“Elles font l’abstraction”, “Journeys of Abstraction”, “Living Abstraction”, “Ways of Abstraction”, “Abstraction Singularity”, “Affinities for Abstraction”, “Structural Abstraction”, “Spirituality and Abstraction”, “Ways of Seeing Abstraction”, “Epic Abstraction”, “Abstraction in the Expanded Field”, “Plein Air Abstraction”, “The Shape of Abstraction”, “Queer Abstraction”… Since the beginning of 2020, over a dozen museum exhibitions presented around the world have made abstraction their subject. As diverse as they may be, the common denominator of these exhibitions is that they show the current state of abstraction, while demonstrating that neither contemporary nor historical forms of abstraction can be reduced to the teleological grand narrative built around it by American art historian Clement Greenberg (1909-1994). This narrative dominated thought on abstraction for decades. In an artistic context that rightly never stops challenging the Western-centric, gendered axioms of art history, exhibitions such as these offer a new, plural interpretation of abstraction that distances itself from Greenberg’s theories.
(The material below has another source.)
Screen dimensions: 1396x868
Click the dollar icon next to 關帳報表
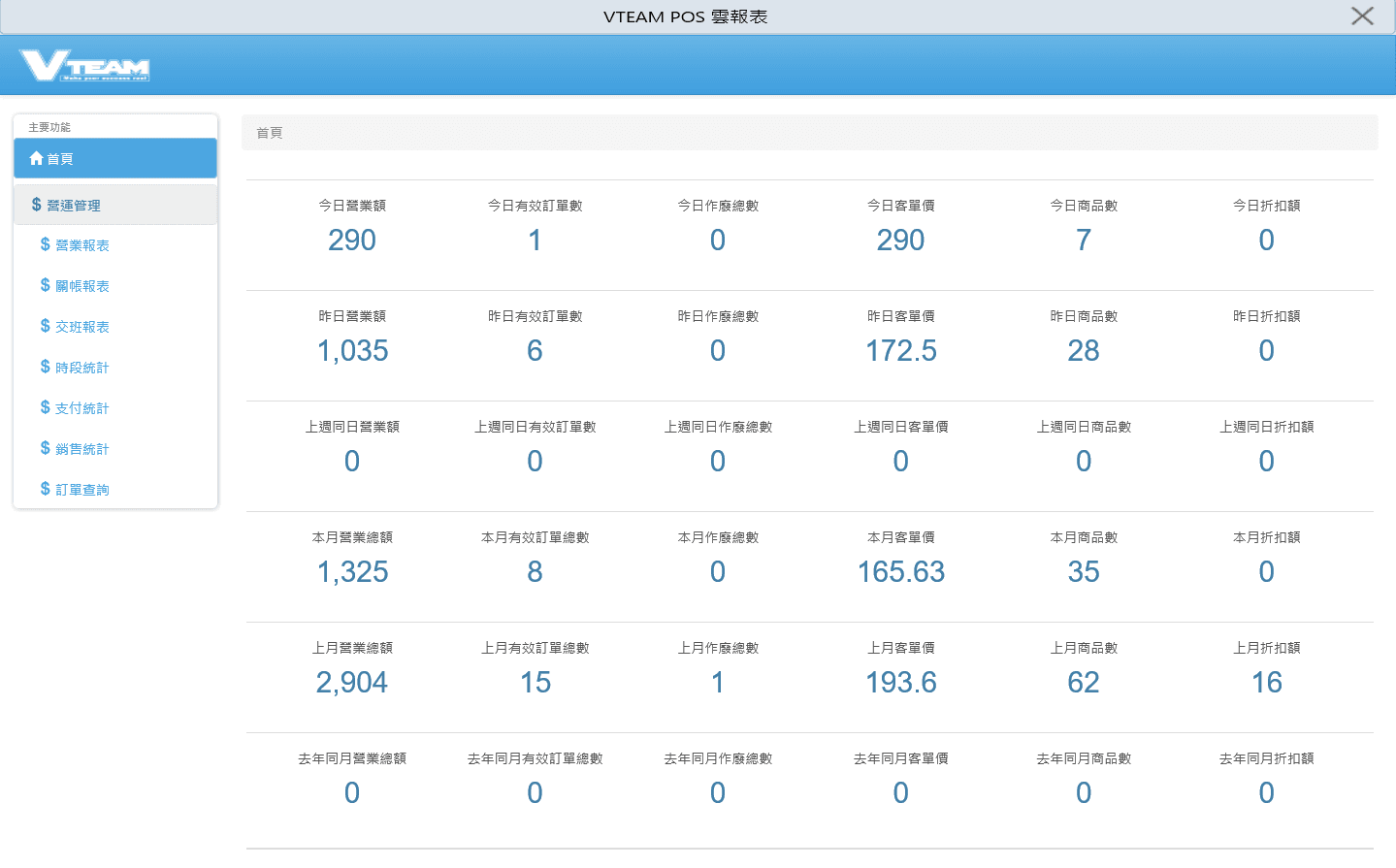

Who was Greenburg, for whom these recent exhibitions—and the one coming soon at the Fondation Pernod Ricard in autumn 2021—could constitute a nightmare?
With the artists :
Laëtitia Badaut-Haussmann, Huguette Caland, Isabelle Cornaro, N Dash, Adélaïde Fériot, Vidya Gastaldon, Mohamed Hamidi, Loie Hollowell, Seulgi Lee, Ad Minoliti, Ulrike Muller, Serge Alain Nitegeka, Rafael Rozendaal, Stéphanie Saadé, Ernesto Sartori, Daniel Steegmann Mangrané...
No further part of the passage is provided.